Meet the SCB Staff: Robert Shaw, Executive Director
Robert (Bob) Shaw joined the SCB staff as Executive Director in October 2020. Bob formerly served as Vice President of Thermo Fisher Scientific, where he had global responsibility for the Bioproduction Division’s Technical Support Services and previously for their Cell Culture and Cell Therapy businesses. In previous roles at Progenitor Cell Therapy and EMD Millipore Corporation, he established new practices and partnerships to help growing teams excel and thrive. Bob has also been active as a board member and co-chair of the Alliance for Regenerative Medicine (ARM), including heading up ARM’s initial working group on standardization.
As Executive Director of SCB, Bob leads the team’s day-to-day activities and translates SCB’s strategic direction into action. He coordinates the activities of SCB staff, board members and committees, and volunteers, fostering clear communication and a positive organizational culture. We sat down with Bob to learn more about how he came to work at SCB and his vision for the organization’s future.
Q: How does your past experience translate to your role as SCB Executive Director?
Working for a number of companies and organizations of various sizes has exposed me to a wide range of work cultures, systems, and processes. I am looking forward to bringing the knowledge and experience of managing and working in so many different situations to SCB, its partners, and collaborators to help SCB continue to grow and prosper.
Q: How did you become interested in working with SCB?
I became involved in regenerative medicine in 2009, just as the field was opening up. I was fortunate to work for a company with a visionary leader who wanted to position the company to take advantage of this new and exciting area, and I was chosen to lead an initiative to identify how to do that. Through that role, I became involved with the ARM, which really opened my eyes to the exciting possibilities of the regenerative medicine field and the revolutionary treatments it could bring to patients who once had limited or no choices.
Q: What are you most excited about achieving in your new role?

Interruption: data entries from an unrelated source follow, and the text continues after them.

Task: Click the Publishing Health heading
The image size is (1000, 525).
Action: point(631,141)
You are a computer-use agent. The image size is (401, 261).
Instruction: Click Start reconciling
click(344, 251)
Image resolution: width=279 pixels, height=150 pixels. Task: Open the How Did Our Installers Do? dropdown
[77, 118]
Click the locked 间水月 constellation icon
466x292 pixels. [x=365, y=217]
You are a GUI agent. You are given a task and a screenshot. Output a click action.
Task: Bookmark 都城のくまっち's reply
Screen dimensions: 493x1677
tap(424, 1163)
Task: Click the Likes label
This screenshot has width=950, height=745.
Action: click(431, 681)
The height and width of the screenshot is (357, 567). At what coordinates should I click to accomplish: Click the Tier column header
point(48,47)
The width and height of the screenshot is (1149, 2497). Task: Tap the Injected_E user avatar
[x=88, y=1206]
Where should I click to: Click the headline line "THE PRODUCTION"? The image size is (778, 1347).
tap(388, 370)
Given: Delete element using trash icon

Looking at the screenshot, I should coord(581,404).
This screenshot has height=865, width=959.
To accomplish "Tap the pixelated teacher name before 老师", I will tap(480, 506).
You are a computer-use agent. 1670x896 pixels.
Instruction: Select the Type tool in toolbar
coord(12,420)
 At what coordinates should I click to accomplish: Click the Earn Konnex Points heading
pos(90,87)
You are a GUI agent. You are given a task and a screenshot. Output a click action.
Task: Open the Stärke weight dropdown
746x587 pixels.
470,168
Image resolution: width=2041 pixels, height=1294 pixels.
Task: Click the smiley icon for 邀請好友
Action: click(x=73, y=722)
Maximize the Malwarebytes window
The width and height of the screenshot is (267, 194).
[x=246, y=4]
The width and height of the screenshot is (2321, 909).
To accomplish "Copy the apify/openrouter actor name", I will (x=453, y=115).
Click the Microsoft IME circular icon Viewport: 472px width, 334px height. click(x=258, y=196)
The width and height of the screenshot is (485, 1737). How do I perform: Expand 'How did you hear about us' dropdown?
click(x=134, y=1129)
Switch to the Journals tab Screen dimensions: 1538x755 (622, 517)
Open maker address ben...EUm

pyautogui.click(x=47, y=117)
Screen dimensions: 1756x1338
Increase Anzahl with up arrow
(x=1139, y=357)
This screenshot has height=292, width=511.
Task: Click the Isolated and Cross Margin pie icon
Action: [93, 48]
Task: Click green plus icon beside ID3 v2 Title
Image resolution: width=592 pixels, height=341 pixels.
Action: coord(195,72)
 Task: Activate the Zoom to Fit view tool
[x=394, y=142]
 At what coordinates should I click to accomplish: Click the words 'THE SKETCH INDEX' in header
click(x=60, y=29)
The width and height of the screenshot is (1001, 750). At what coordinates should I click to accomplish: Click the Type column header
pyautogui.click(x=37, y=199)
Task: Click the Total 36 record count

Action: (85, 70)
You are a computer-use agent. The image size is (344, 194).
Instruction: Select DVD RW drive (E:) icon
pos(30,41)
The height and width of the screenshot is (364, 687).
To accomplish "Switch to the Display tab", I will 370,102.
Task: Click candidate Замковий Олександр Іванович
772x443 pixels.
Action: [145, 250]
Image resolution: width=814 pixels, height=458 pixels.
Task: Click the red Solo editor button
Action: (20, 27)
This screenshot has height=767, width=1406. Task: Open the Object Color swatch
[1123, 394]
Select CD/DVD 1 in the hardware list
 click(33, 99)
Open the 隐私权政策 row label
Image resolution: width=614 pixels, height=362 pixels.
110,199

I am excited to work with the staff of SCB to help the industry progress. We have an opportunity to not only facilitate progress by bringing groups together but also to accelerate the development and approval of advanced therapeutic products through the standards we help advance. Any time you can standardize a process or approach, it reduces the need for everyone to discover the solution on their own and creates efficiencies for technology implementation and regulatory review. Helping industry get innovative products and treatments to patients is exciting for all of us.
Q: From your perspective, what value does SCB bring to the regenerative medicine community?
For drug developers, we can help accelerate development and approval of products by providing guidance and access to experts to help them implement, establish, and utilize standards. For standard developing organizations (SDOs) and professional organizations, we bring organizations and experts together to help accelerate standards development. For researchers and scientists, we provide easy and ready access to standards, guidance documents, white papers, and other information that can help them ensure their research is current with industry practices.
Q: What do you see as the current trends or priorities in the regenerative medicine field that SCB can support?
I see two major trends. First, the number of innovative treatments and therapies in development continues to grow. Second, the speed at which technology is impacting regenerative medicine continues to increase—we can point to CRISPR as an example. SCB has a unique capability as a non-profit to aid the industry’s acceleration of development and approval of new products by identifying priority areas in which standardization and harmonization will make an impact and bringing all the right organizations, experts, and stakeholders together to address areas of need. Many of these areas are typically common across products (e.g., cell counting or rapid microbial testing) and can be applied universally even when products differ significantly. SCB has been called the “clearinghouse” for standards and standardization for regenerative medicine, and I am eager to ensure that SCB can fulfill this role successfully by addressing the industry’s most critical needs.